YOUR TASK: Find each of the lines below that contains the word "This" with matching capitalization, and copy those lines.

GIVEN DATA:

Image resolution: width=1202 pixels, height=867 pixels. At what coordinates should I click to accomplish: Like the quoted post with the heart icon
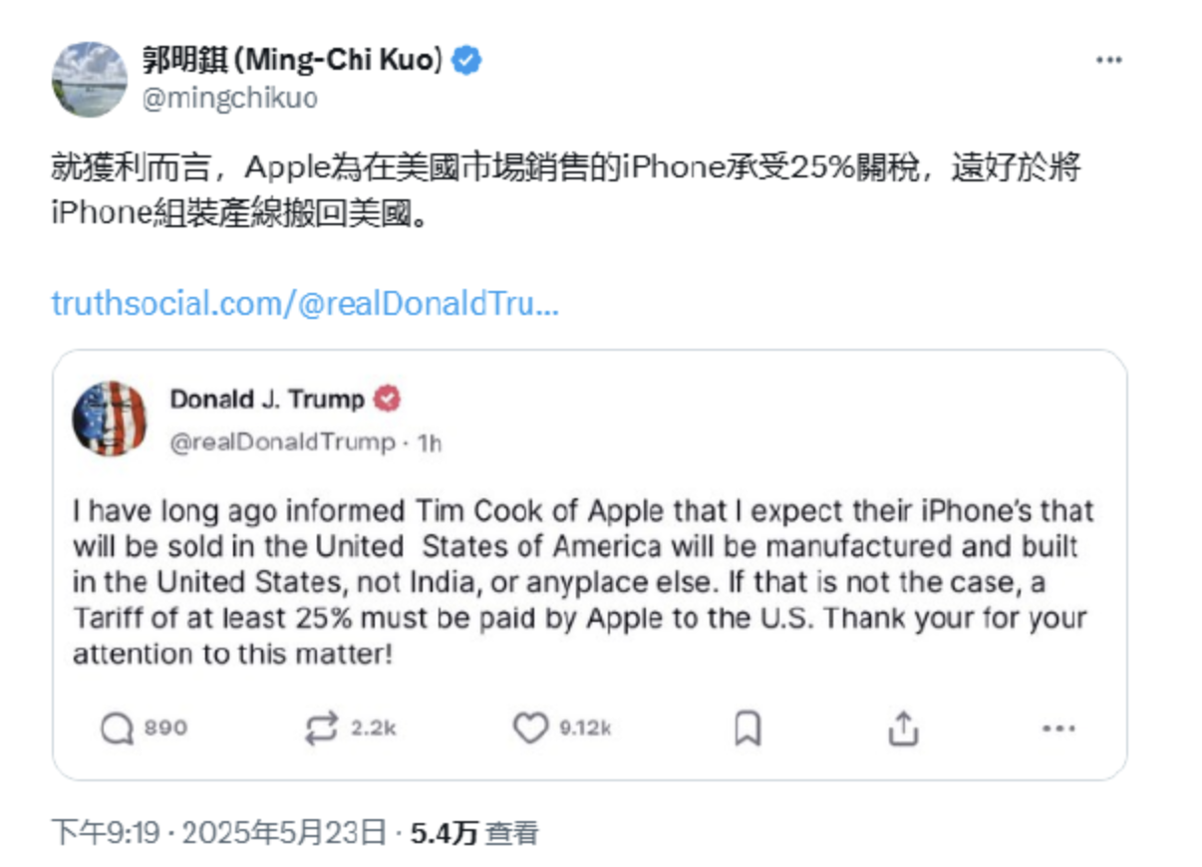[530, 728]
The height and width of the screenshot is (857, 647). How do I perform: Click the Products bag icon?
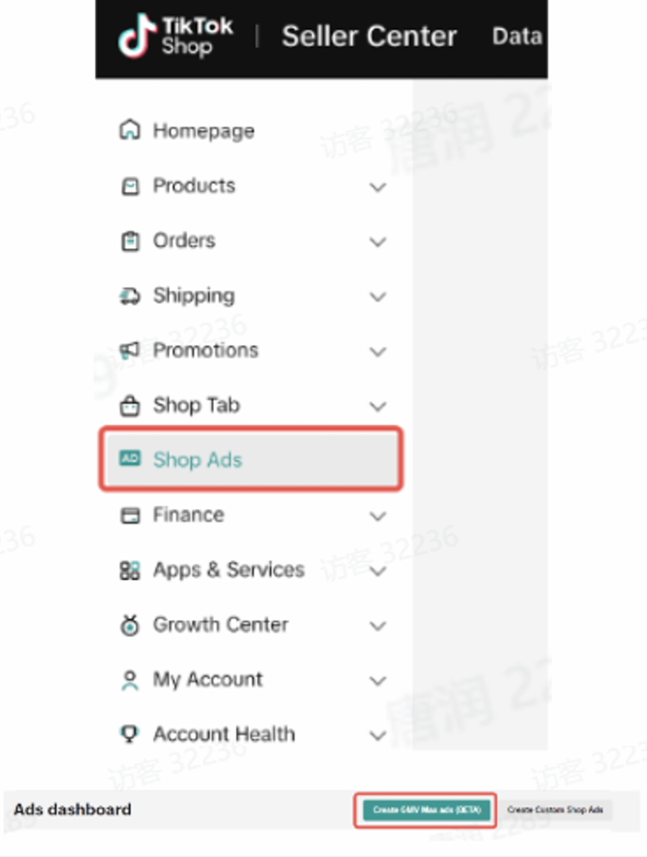(130, 186)
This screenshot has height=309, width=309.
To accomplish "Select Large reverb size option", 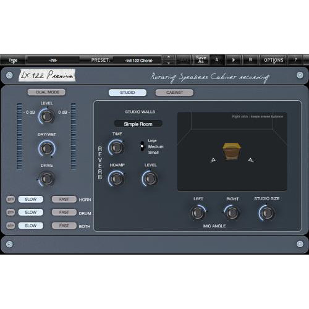I will [x=152, y=140].
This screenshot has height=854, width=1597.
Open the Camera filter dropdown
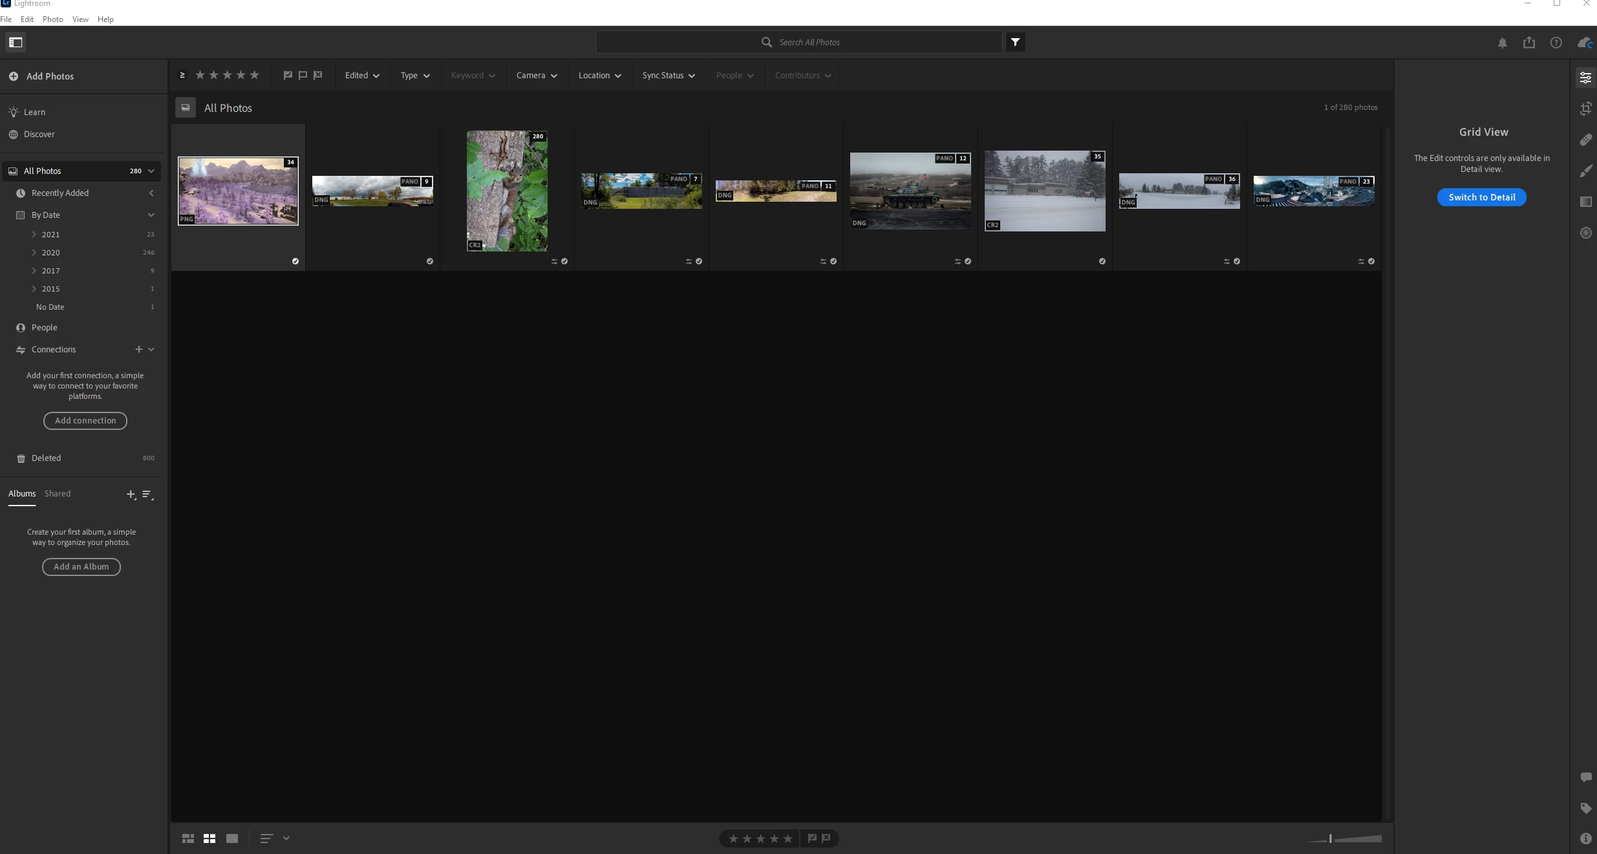point(536,76)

WRITTEN SOLUTION:
This screenshot has height=309, width=309.
This screenshot has height=854, width=1597.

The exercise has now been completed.